La Loi du Retour

La « Loi du Retour »[1] a pour vocation d’accueillir tout Juif souhaitant s’établir en Israël. Elle prévoit que « l’État déploiera des efforts pour garantir la sécurité des membres du peuple juif et de ses citoyens se trouvant en détresse ou privés de liberté en raison de leur judéité ou de leur citoyenneté ». En pratique, cette loi confère un droit immédiat et irréversible à la citoyenneté israélienne à toute personne éligible désireuse d’immigrer, indépendamment des circonstances qui motivent sa décision, qu’elle soit en situation de détresse ou non.

Cependant, tout droit implique en contrepartie une forme de responsabilité. Tout Juif se revendiquant du sionisme est appelé à soutenir Israël, en temps de guerre comme en temps de paix, chacun selon ses moyens, ses capacités et son engagement. Les personnes éligibles à la Loi du Retour pourraient ainsi être tenues à un devoir de réserve à l’égard du gouvernement israélien, quel qu’il soit.

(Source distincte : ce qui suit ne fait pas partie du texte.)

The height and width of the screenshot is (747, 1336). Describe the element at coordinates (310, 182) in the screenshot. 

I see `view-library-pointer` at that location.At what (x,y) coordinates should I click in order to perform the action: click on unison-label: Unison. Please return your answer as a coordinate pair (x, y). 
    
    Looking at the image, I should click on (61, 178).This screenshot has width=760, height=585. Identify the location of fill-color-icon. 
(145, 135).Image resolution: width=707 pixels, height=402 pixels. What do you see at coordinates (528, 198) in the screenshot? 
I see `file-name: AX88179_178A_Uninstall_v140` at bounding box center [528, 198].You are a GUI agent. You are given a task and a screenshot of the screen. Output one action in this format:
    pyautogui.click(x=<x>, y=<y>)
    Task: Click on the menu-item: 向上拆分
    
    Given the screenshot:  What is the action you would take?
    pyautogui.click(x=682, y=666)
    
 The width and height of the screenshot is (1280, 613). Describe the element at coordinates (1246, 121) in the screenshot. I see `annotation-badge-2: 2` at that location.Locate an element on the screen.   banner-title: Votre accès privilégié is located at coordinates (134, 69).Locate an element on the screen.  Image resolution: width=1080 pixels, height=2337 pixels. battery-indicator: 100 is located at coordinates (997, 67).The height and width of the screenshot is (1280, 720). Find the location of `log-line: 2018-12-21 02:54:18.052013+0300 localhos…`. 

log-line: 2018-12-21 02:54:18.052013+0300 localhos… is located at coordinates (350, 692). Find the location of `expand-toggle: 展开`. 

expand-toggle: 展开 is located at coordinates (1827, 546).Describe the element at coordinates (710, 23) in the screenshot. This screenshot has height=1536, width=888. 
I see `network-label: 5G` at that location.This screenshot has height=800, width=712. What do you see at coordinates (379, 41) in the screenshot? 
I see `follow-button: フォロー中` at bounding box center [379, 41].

Il apparaît difficilement concevable que certains puissent, d’une part, exprimer publiquement des positions hostiles à Israël — voire reprendre des discours antisémites — et, d’autre part, se réserver la possibilité d’y immigrer à leur convenance ou par nécessité.

Si la liberté d’expression constitue un droit fondamental, l’État d’Israël pourrait, dans cette perspective, se réserver la faculté de restreindre l’accès à l’alyah pour des personnes dont les prises de position seraient jugées manifestement contraires à ses intérêts.

La Loi du Retour s’applique actuellement à toute personne née de mère juive, convertie au judaïsme, ou ayant au moins un grand-parent juif. Il pourrait toutefois être envisagé d’élargir ce cadre à des individus ne répondant pas strictement à ces critères, mais exprimant une volonté sincère de partager le destin du peuple juif. Dans la mesure où la définition du terme « Juif » au sens de cette loi ne correspond pas strictement à celle de la Halakha, il serait envisageable de confier cette qualification à des instances explicitement laïques, porteuses d’une identité juive affranchie de toute dimension religieuse.


[1] Loi votée en 1950 par le Parlement israélien garantissant à tout Juif le droit d’immigrer en Israël.